As I planned here, I pooled the CmR colonies resulting from transformation with EMS-mutagenized CmR murE+ DNA, and grew them to log phase (OD600 ~ 0.1). The murE+ cells in the pool should have been non-competent under these conditions, but any murE* hypercompetenc mutants should have been competent. To select for these mutants I transformed the cells in each pool with DNA carrying a streptomycin-resistance mutation, and plated on Str plates. One pool gave several hundred StrR colonies (many more than I would have expected as transformants), but the other pools had very few or none (4 total). I then screened individual StrR colonies by mixing them with dilute NovR DNA and plating on Nov plates.
Unfortunately none of the StrR colonies transformed to NovR at the high frequency seen for the positive control (murE749) colonies. In fact, none transformed any better than the murE+ negative control colonies.
This is a bit surprising, given that the 2-fold higher level of EMS mutagenesis reduced by 100-fold the ability of the CmR cassette to transform cells, and the 4-fold higher level eliminated it entirely. I had assumed that this reduction/elimination was due to too-heavy mutagenesis, but perhaps it was a direct consequence of the DNA damage. One possible explanation I'm considering is that damaged DNA is almost always repaired or destroyed, and rarely gives rise to recombinants. Another possibility is that, when cells are mutagenized, the mutations arise mainly only when levels of damage are so high as to overwhelm the repair systems, allowing the damaged bases to be used as templates for DNA replication. Maybe this also requires induction of the error-prone DNA polymerase.

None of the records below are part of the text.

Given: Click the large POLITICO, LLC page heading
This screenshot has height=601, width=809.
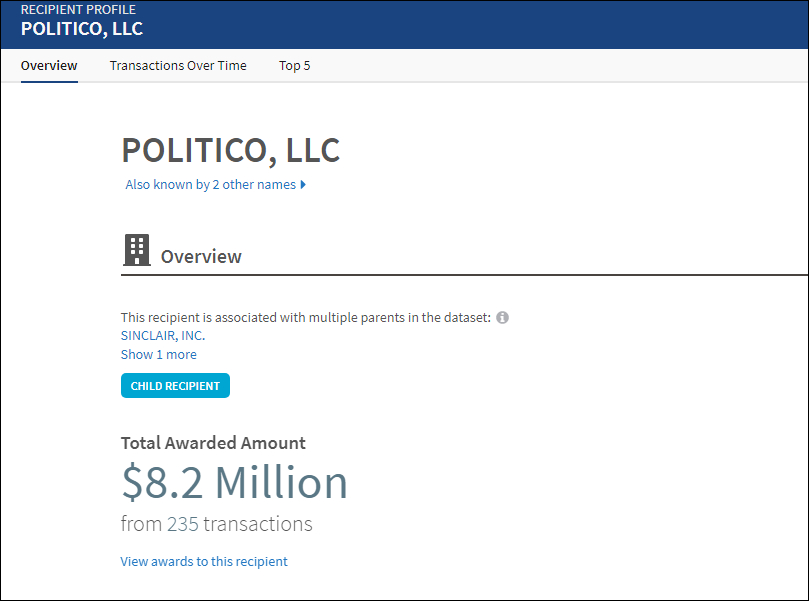Looking at the screenshot, I should tap(231, 151).
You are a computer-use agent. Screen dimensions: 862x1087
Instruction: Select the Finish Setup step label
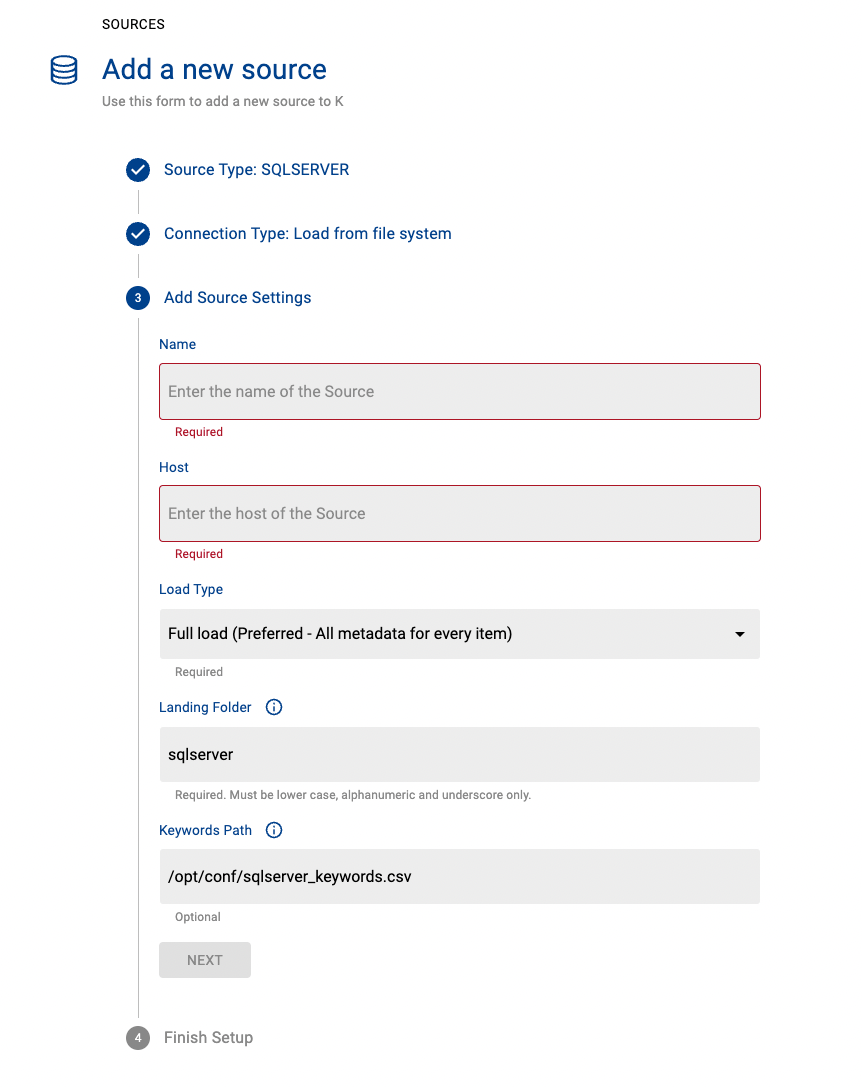click(x=208, y=1038)
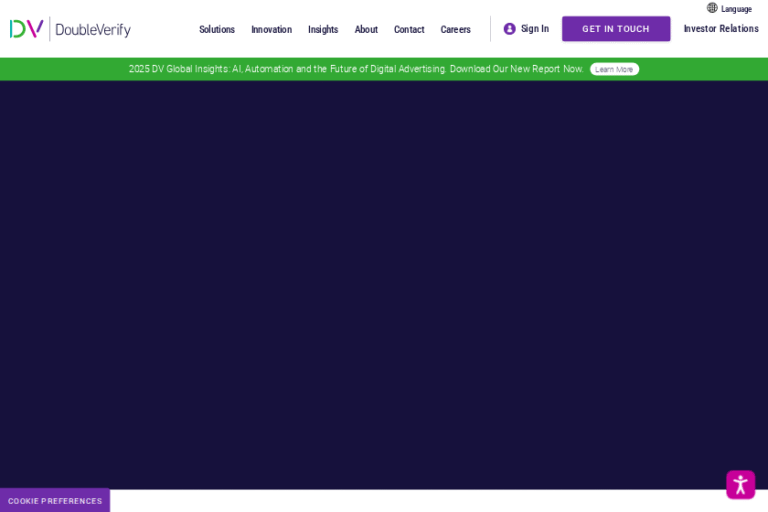Visit the Investor Relations link

pos(721,29)
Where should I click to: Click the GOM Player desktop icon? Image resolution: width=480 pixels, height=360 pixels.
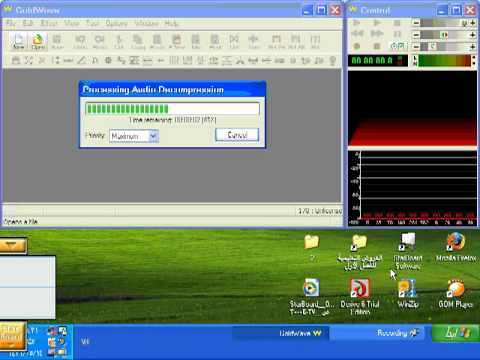[x=455, y=293]
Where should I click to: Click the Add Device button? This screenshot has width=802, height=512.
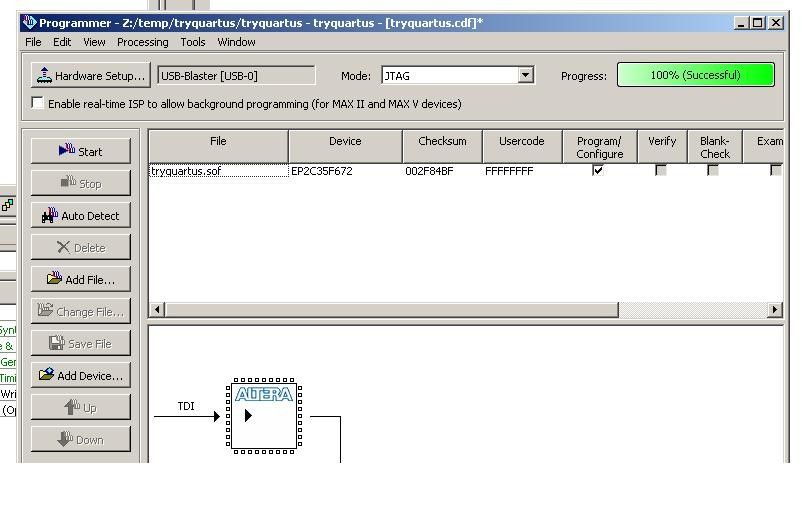tap(81, 375)
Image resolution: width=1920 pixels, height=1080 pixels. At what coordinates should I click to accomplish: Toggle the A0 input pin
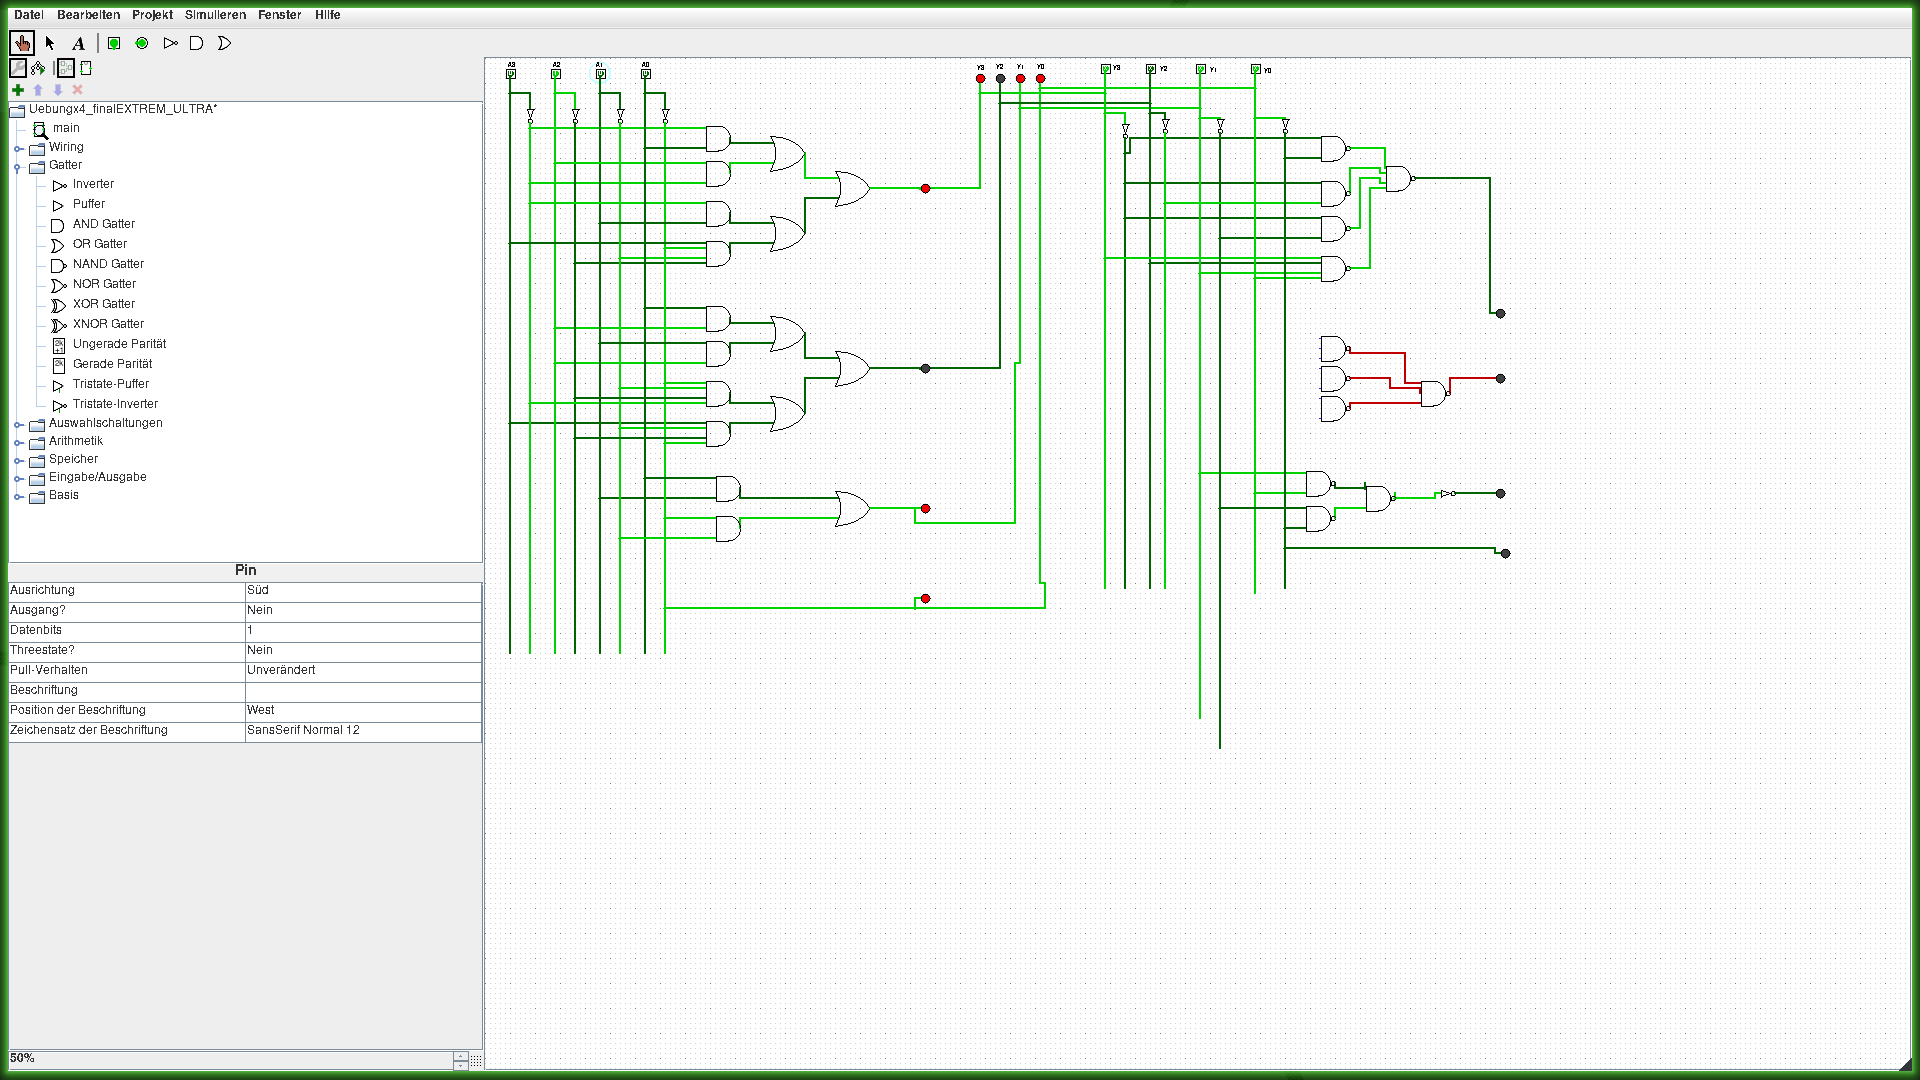pos(646,74)
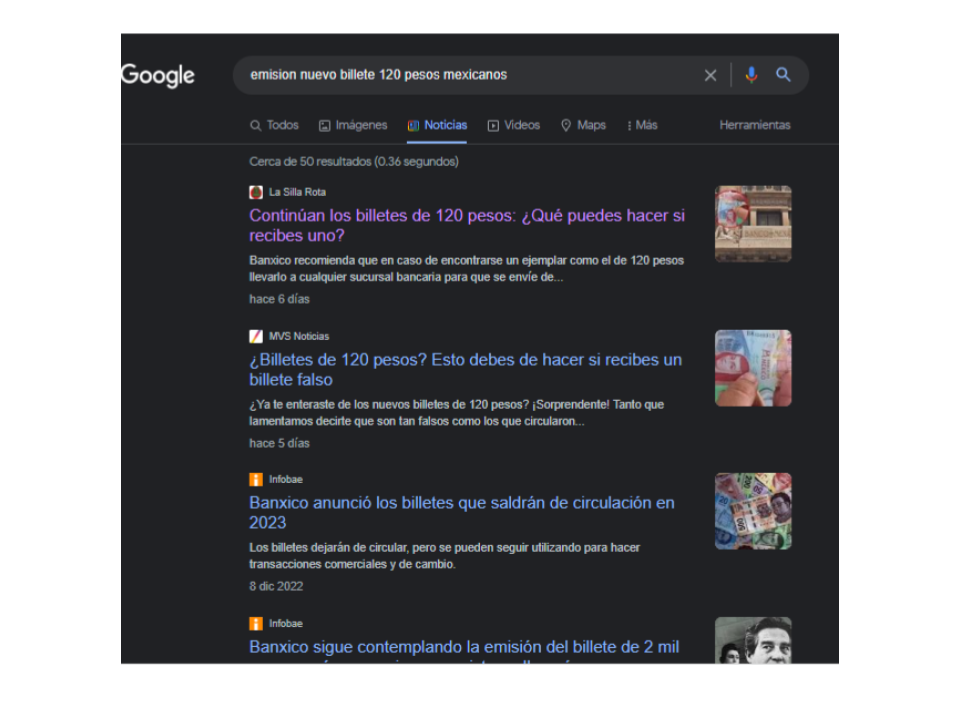This screenshot has width=960, height=720.
Task: Click La Silla Rota source favicon
Action: pyautogui.click(x=256, y=192)
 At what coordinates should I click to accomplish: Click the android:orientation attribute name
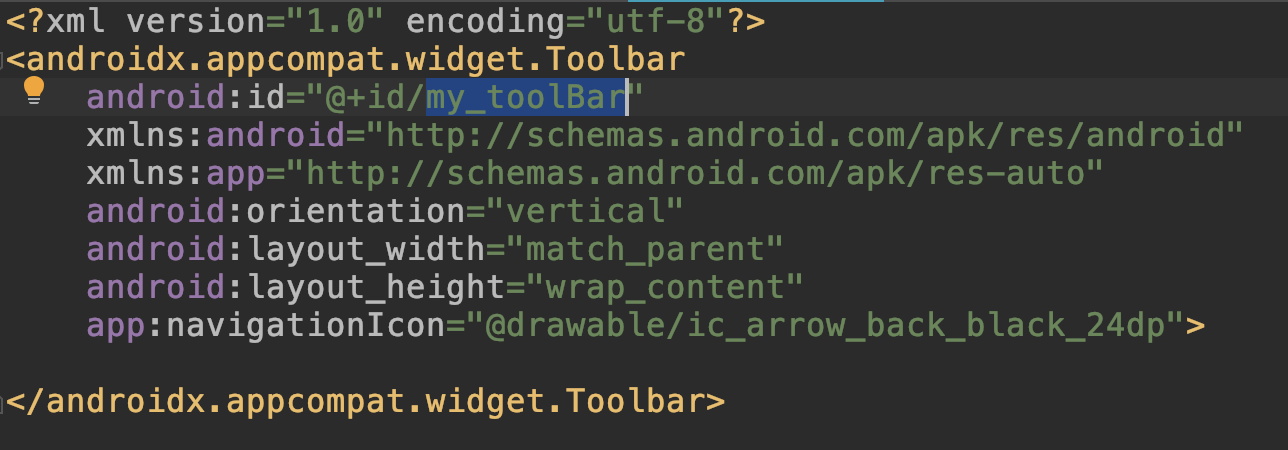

So now the sabbatical visitor and I are designing a control experiment, to test whether this direct DNA mutagenesis is working as we think it should. We're going to mutagenize two versions of a DNA fragment containing the gyrB locus. One is wildtype, and the other has the novR allele we usually use in our transformation assays. We expect the transformation efficincy of the novR allele to decline with high doses of EMS, and we hope that now novR mutations will arise from high doses to the wildtype allele
* Here's some wishful thinking: Ideally we should be selecting for a G->A transition mutation because those are what EMS induces best. But we're using novR (G->T) because we have the porimers handy and know they work. The mutation spectrum of EMS is reported to be much broader with the in vitro mutagenesis we're using, so we hope this will work. But I just checked the numbers and they didn't see ANY of the kind of change we'd need.
Really we should use selection for streptomycin resistance, since its T->C mutation is a type that arose at high frequency with the in vitro EMS treatment. I wonder if we have the primers for this - I think the post-doc might have gotten them for us.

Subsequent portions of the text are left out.